## Extract
.....

September 3, 2009

oh, how he loves us

it has been a long time since i've posted on my blog. i've been busy. busy drowning in an ice cold river. this river is filled with doubt, anger, fear, and self-pity to name a few. the cold is not the least bit refreshing, but rather paralyzing. it leaves me disoriented, numb, and struggling to catch my breath.

i'm not sure when i fell in, or how i'll pull myself out. i'm battered and bruised from slamming into one rock after another, each one causing enough pain to break through the numbness and remind of the reality of the situation.

fortunately, i have some life preservers. they come in the form of my friends and family. i have many encouragers standing on the bank of my river, cheering me on and praying for my safety. there are also some who are as close to the rapids as possible, allowing themselves to be cut and bruised, while reaching into the icy cold to try and pull me out. i am sometimes able to grab on to them and get a break from the beating, but the current is too strong for me to remain.

still, there are a select few who do all they can to save me from this, and who would willingly trade places with me if they could. of course, i would never let them, but they will never know how much it has meant to me to have such overwhelming help and hope and love to remind me to keep breathing and fight for the future.

when i awoke this morning at 2:00 am, engulfed in the raging chill of the river and feeling the weight of the water on my chest, i was afraid this would not be a good day. certainly- some days are better than others, but i had a feeling this day would bring no relief. i thought about my life preservers, but even the most dedicated would be sleeping at this hour, and i know that none of them has the ability to actually pull me out of this place.

so i began to pray to the one person who is big enough to calm the water, dry it up, or pluck me out, if he so desires. and something miraculous happened. i began to smell salt in the air, and feel a warm breeze pushing through the oppressive clouds. ever since i was a child, the smell of the salty ocean has been as instantly calming as a valium for my soul.

as i drew nearer to my savior, the raging rapids became the slow, lulling waves of an enormous new body of water. i felt myself begin to relax as the water temperature increased and warmed me from the outside in, and there was no more need to struggle. i was peacefully surrounded by the real, living ocean of god's love. my breath came effortlessly as he held me in his hand, and i was able to glimpse the beauty and glory of the dawn breaking way off in the distance. i could sense that sunrise would be majestic, and i know now that it is coming for me.

.....

## Records provided
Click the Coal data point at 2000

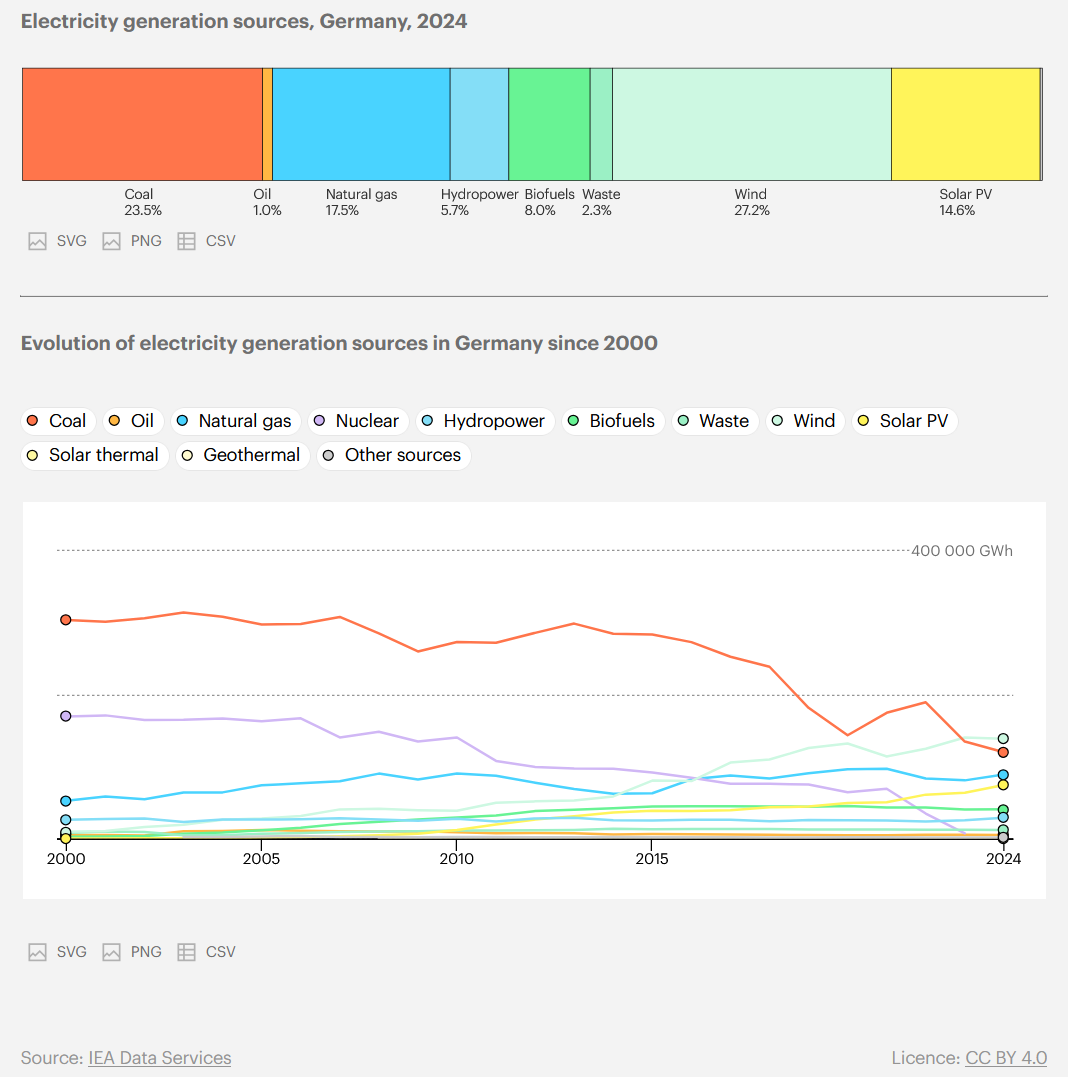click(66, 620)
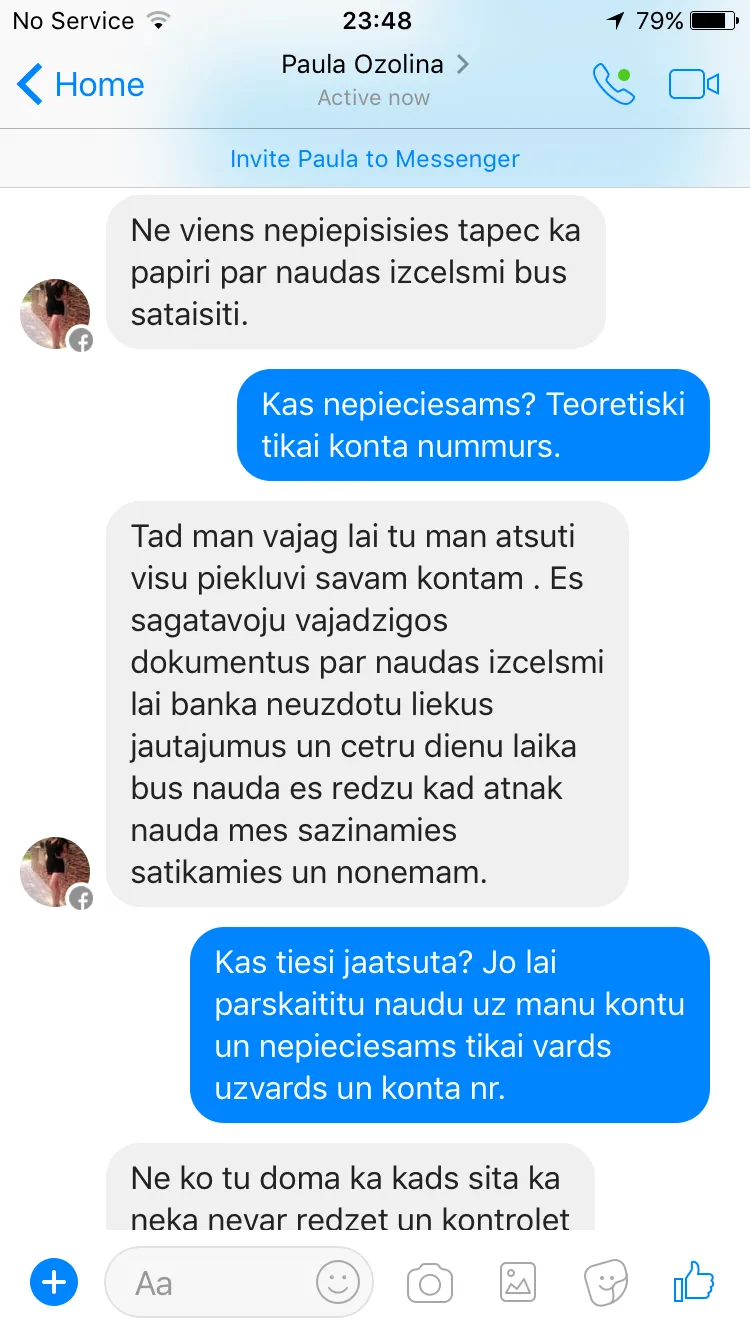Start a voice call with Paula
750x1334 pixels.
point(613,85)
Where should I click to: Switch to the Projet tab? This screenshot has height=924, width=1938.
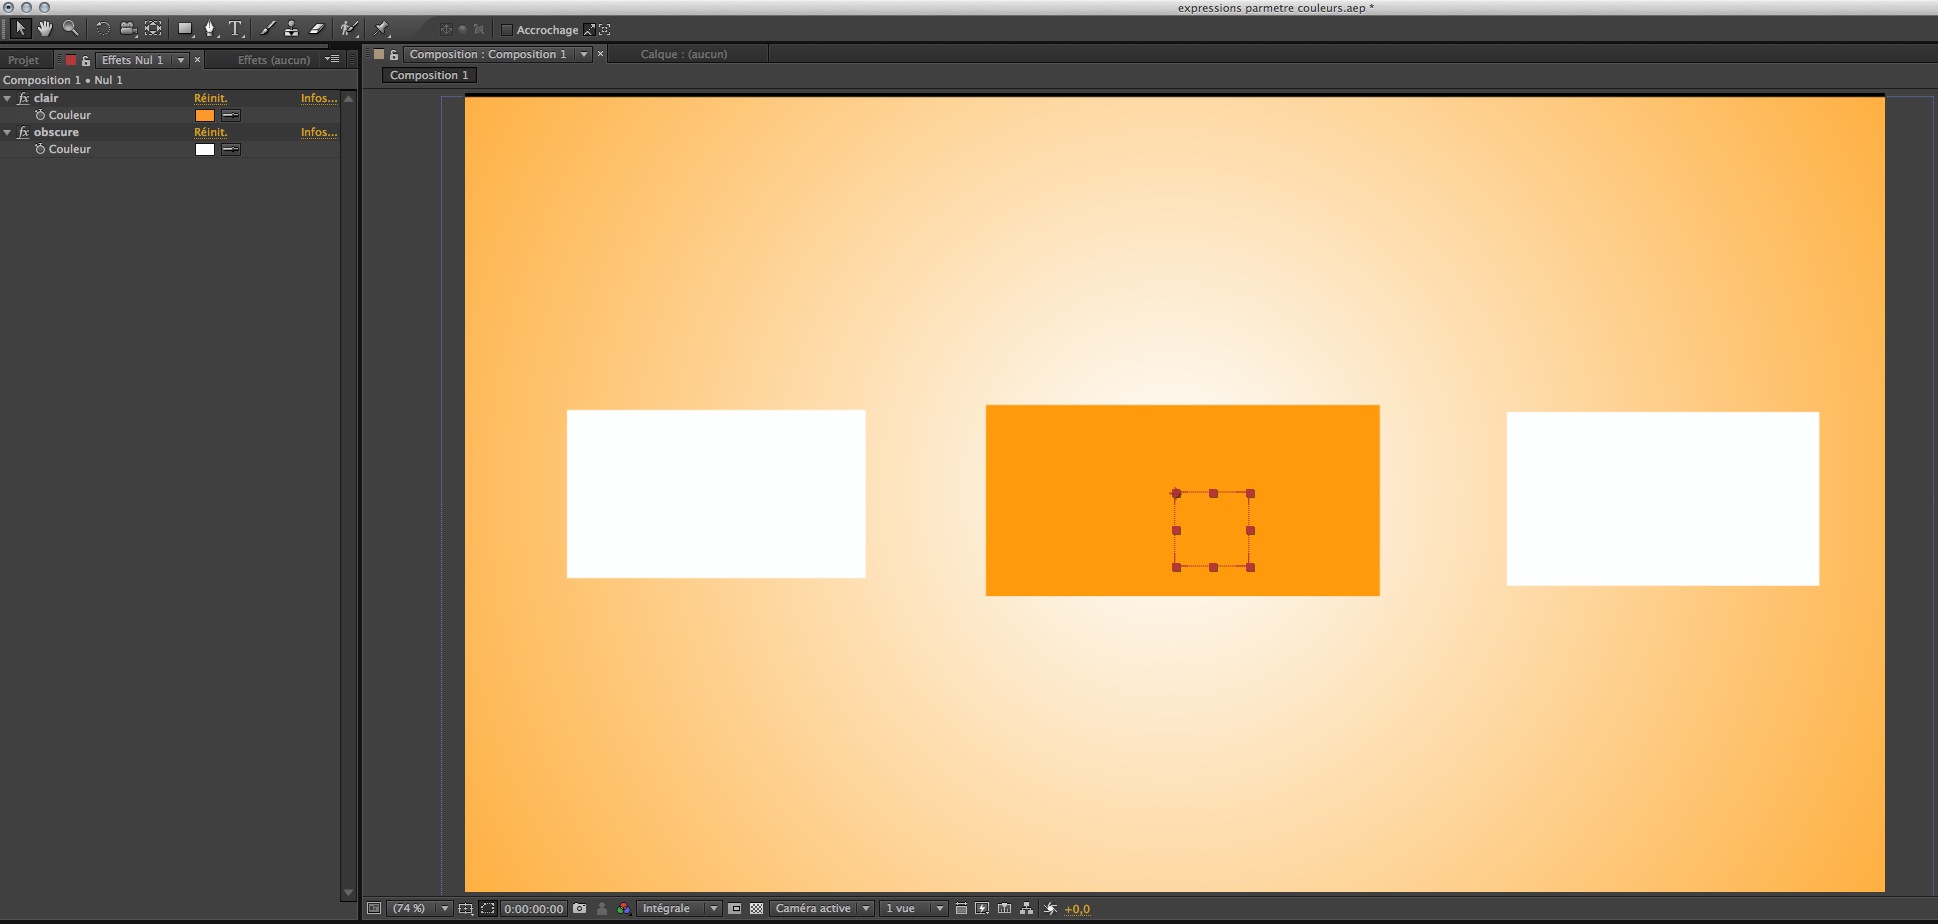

.....

## Exercise aim
Answer these questions from the blog post:
(a) At what time did the writer wake up this morning?
(b) What form do the writer's life preservers come in?
(c) What smell has calmed the writer ever since childhood?
You won't need the records.

## Result below
(a) 2:00 am
(b) The writer's friends and family
(c) The smell of the salty ocean